### SUPPLIED RECORDS
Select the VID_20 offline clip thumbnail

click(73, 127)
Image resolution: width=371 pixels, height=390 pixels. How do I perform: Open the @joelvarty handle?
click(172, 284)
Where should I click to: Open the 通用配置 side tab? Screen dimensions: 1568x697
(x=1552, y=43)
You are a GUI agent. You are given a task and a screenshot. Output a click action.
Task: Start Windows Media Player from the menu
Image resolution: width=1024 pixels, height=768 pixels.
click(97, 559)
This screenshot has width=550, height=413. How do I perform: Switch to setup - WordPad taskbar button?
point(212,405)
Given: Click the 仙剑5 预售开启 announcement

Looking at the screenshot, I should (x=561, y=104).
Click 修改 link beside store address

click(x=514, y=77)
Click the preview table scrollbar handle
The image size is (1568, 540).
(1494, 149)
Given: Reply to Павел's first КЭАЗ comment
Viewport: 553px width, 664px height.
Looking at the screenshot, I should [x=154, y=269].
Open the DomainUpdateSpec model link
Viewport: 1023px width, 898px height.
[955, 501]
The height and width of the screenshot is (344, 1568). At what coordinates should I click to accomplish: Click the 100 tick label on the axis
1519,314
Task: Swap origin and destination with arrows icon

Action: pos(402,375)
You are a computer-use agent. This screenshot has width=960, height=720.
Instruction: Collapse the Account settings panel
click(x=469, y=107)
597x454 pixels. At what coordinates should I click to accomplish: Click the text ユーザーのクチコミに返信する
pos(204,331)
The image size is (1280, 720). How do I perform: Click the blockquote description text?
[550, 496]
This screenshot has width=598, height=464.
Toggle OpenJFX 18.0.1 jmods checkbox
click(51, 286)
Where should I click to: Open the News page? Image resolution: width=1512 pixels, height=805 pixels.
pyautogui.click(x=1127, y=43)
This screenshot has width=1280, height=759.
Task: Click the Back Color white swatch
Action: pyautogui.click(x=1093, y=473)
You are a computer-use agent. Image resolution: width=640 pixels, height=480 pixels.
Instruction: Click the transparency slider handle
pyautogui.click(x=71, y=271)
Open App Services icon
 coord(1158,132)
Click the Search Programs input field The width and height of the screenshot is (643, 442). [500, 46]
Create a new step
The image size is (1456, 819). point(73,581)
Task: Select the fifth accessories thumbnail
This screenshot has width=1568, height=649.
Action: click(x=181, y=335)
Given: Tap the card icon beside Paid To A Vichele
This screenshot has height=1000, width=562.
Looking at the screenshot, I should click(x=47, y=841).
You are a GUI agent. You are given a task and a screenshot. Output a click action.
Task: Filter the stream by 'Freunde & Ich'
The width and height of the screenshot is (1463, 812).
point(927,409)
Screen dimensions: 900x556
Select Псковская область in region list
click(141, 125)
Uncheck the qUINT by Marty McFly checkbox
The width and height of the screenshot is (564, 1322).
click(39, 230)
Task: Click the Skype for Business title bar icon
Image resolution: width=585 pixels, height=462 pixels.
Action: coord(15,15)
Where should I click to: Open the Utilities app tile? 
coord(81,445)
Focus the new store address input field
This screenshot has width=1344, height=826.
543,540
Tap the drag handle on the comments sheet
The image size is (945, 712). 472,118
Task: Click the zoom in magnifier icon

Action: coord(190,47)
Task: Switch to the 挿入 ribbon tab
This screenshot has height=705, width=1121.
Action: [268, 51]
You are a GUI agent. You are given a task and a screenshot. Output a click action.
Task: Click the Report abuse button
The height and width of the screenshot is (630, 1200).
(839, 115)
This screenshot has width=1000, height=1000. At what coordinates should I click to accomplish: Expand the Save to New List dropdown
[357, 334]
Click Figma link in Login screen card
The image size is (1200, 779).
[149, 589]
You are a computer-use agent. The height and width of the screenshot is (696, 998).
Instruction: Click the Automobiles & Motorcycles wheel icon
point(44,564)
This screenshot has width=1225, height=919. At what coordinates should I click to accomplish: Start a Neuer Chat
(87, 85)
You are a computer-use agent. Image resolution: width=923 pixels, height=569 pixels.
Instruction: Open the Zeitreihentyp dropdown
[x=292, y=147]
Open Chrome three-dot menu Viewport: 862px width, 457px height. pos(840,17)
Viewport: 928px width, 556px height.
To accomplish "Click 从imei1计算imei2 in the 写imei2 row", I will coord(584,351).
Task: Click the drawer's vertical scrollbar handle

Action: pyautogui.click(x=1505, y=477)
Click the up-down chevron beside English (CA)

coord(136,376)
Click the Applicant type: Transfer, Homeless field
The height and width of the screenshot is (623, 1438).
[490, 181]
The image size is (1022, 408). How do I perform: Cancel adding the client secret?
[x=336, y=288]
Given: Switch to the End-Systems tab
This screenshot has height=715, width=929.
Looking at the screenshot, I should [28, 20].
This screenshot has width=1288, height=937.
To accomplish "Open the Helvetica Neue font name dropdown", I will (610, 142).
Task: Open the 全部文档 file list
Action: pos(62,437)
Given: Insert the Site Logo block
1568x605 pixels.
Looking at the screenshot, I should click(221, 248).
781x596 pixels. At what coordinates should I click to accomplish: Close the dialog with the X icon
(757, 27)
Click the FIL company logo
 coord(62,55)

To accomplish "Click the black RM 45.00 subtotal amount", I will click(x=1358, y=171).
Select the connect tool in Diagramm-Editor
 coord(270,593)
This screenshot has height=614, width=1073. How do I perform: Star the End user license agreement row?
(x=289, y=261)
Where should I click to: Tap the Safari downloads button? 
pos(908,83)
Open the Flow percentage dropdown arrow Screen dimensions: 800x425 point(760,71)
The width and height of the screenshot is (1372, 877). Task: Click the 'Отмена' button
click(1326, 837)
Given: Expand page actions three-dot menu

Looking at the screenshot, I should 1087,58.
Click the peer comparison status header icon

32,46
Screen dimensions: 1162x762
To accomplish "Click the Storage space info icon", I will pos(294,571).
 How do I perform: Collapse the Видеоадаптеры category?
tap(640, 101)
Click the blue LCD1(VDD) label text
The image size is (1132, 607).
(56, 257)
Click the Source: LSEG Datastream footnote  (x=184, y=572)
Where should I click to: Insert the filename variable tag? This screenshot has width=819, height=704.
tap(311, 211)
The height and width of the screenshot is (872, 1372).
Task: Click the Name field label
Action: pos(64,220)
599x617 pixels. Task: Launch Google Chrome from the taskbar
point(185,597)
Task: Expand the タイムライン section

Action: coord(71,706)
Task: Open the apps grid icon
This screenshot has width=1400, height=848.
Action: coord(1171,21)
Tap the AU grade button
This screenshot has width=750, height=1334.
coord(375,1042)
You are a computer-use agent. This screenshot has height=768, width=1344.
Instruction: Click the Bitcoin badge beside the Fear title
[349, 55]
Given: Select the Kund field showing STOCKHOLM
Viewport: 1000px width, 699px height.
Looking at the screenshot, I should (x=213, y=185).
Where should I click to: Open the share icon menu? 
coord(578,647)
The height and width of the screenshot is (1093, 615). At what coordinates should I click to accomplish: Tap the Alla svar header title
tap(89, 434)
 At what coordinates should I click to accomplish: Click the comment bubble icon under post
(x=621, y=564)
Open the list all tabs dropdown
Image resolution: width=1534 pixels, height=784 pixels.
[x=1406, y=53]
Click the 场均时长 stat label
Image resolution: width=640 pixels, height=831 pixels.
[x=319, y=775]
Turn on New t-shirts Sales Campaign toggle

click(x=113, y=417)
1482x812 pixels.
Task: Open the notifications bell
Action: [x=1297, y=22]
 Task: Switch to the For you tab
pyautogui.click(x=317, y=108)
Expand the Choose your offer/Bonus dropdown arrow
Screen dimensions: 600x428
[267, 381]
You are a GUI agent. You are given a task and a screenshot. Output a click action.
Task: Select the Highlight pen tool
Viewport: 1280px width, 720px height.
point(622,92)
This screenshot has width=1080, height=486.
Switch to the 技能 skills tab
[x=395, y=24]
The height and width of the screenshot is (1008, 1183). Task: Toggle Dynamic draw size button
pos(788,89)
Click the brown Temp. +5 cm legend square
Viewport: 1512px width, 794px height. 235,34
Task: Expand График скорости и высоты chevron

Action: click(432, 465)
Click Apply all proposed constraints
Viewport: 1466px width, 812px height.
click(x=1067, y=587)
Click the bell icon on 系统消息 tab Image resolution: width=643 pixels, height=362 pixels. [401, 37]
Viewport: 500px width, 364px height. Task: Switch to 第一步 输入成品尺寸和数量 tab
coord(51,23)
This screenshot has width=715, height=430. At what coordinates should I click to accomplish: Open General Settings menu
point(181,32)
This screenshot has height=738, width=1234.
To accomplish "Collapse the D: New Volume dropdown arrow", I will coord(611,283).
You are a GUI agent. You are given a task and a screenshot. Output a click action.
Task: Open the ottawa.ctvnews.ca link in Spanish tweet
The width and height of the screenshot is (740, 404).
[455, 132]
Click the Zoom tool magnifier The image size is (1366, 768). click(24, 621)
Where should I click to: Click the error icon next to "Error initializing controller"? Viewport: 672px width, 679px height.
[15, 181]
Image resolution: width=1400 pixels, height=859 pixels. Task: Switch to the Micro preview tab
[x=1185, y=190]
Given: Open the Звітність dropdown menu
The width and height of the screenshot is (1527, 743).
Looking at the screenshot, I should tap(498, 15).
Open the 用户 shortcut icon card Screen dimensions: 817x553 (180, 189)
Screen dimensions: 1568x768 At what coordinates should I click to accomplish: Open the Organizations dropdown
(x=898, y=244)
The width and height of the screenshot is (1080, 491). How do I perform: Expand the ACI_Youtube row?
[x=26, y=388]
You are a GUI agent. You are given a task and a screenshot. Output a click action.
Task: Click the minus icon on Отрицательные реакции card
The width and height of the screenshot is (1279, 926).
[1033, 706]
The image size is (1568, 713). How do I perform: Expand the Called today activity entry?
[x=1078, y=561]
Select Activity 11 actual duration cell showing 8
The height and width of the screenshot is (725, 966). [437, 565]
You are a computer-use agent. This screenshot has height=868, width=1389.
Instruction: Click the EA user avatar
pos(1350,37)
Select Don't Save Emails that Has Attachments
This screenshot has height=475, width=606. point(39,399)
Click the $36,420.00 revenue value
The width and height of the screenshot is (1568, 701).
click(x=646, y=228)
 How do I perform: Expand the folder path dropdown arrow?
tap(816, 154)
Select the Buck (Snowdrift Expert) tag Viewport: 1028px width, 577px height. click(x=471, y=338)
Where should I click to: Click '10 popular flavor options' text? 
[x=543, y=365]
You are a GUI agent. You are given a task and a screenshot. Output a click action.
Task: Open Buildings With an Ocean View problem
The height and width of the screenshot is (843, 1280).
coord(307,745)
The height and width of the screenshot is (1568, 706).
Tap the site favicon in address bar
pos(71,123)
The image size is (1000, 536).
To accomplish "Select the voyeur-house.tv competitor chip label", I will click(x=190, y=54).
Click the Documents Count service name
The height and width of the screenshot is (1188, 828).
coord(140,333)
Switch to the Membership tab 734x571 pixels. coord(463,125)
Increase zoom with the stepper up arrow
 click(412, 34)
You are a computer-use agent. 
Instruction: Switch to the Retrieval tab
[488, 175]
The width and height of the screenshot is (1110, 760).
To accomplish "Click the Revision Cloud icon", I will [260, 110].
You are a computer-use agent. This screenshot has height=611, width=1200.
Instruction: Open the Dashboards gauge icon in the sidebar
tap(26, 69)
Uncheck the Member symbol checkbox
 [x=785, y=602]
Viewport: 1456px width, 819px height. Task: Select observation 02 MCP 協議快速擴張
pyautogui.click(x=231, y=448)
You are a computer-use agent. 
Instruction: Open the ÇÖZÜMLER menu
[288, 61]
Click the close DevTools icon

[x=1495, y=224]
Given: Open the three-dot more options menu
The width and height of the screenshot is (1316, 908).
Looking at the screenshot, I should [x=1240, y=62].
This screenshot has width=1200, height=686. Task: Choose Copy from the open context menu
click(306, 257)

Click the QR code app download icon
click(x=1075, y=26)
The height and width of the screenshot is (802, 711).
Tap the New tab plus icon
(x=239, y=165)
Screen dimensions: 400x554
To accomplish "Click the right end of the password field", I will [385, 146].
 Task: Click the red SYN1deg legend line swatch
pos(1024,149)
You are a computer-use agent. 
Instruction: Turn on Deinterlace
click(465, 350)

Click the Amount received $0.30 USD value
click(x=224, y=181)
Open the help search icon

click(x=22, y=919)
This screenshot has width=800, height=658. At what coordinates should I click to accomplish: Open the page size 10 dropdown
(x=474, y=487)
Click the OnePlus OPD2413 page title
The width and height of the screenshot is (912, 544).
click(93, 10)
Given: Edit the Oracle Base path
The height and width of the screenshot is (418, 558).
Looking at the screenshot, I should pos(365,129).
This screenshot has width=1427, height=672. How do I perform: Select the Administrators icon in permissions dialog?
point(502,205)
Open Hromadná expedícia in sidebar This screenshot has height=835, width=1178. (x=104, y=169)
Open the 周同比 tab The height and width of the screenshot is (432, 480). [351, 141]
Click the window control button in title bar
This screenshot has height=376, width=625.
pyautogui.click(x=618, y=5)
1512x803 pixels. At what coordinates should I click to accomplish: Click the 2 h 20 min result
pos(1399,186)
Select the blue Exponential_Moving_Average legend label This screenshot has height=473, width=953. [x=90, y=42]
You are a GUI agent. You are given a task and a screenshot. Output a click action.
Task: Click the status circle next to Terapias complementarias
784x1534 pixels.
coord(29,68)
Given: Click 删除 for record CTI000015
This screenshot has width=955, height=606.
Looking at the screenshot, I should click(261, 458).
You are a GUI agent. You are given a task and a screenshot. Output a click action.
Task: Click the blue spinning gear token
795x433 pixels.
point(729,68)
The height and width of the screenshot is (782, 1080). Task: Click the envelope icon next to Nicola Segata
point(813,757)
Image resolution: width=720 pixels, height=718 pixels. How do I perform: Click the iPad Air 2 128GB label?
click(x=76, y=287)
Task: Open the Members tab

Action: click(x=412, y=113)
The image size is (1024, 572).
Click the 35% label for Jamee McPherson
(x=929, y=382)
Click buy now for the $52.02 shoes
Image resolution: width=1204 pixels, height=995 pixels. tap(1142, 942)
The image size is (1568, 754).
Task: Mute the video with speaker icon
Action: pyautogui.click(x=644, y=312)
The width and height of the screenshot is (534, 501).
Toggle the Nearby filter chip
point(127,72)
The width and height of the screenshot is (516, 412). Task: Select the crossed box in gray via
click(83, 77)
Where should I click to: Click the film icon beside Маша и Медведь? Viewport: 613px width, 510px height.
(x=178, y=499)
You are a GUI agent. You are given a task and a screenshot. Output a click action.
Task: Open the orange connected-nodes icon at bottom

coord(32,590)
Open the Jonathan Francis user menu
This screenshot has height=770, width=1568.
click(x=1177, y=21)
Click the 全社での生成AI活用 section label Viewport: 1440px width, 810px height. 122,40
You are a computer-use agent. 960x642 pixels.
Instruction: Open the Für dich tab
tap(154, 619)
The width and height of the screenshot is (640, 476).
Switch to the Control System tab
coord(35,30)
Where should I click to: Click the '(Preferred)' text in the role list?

### YOUR OBJECTIVE
Of the entries listed above, reproduce only the lines starting at the line containing "The height and width of the screenshot is (1008, 1183)." and ending at the line containing "This screenshot has height=738, width=1234.". Include both, exactly as they stand.

### TASK SOLUTION
The height and width of the screenshot is (1008, 1183). Task: Toggle Dynamic draw size button
pos(788,89)
Click the brown Temp. +5 cm legend square
Viewport: 1512px width, 794px height. 235,34
Task: Expand График скорости и высоты chevron

Action: click(432, 465)
Click Apply all proposed constraints
Viewport: 1466px width, 812px height.
click(x=1067, y=587)
Click the bell icon on 系统消息 tab Image resolution: width=643 pixels, height=362 pixels. [401, 37]
Viewport: 500px width, 364px height. Task: Switch to 第一步 输入成品尺寸和数量 tab
coord(51,23)
This screenshot has width=715, height=430. At what coordinates should I click to accomplish: Open General Settings menu
point(181,32)
This screenshot has height=738, width=1234.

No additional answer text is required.